A recent film about the massacre of 14 young women at L'Ecole Polytechnique in 1989 has reignited debate about a little-known aspect of this tragedy: the passive behavior of the 50 young men in the engineering class.
They meekly obeyed the gunman, Marc Lapine, 25, (left) when he ordered them to leave. Lapine proceeded to fire about 30 shots at the women, from left to right, leaving behind 9 victims, 6 of whom died. Before killing himself, he killed another eight women and wounded ten women & four men in the hallways, cafeteria and other classrooms. He reloaded a number of times but no one tackled him.
In the first classroom, he said to the girls: "Do you know why you are over there?"
One girl answered "No".
"I am fighting feminism."
The girl replied: "We are not feminists, I have never fought against men."
He aimed his hunting rifle and started firing.

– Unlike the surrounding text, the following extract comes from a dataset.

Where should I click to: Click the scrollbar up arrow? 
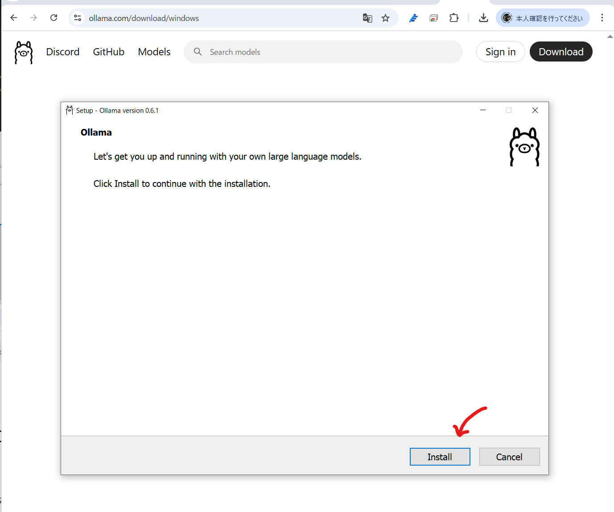click(610, 36)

In a suicide note, Lapine said: "I have decided to send the feminists, who have always ruined my life, to their Maker. For seven years life has brought me no joy and being totally blasé, I have decided to put an end to those viragos."
Feminist and lesbian activists were quick to exploit this tragedy as a "National Day of Remembrance and Action on Violence Against Women," as if mass murder were an appropriate way to characterize this problem. White ribbons remind young women that within all men lurks a serial killer. Thus these activists destroy the trust which is at the heart of a woman's love for a man.
But what if, in that first classroom, the young men didn't separate from the girls, and then refused to file out of the class? What if they rushed Lapine instead? The irony is that the emasculation produced by feminism probably contributed to the tragedy. Men used to be protective of women. This point was raised recently by Mark Steyn in his review of the film ("Polytechnique") in Maclean's magazine:
"The defining image of contemporary Canadian maleness is not M Lépine... but the professors and the men in that classroom, who, ordered to leave by the lone gunman, meekly did so, and abandoned their female classmates to their fate--an act of abdication that would have been unthinkable in almost any other culture throughout human history. The 'men' stood outside in the corridor and, even as they heard the first shots, they did nothing. And, when it was over and [Lapine] walked out of the room and past them, they still did nothing. Whatever its other defects, Canadian manhood does not suffer from an excess of testosterone."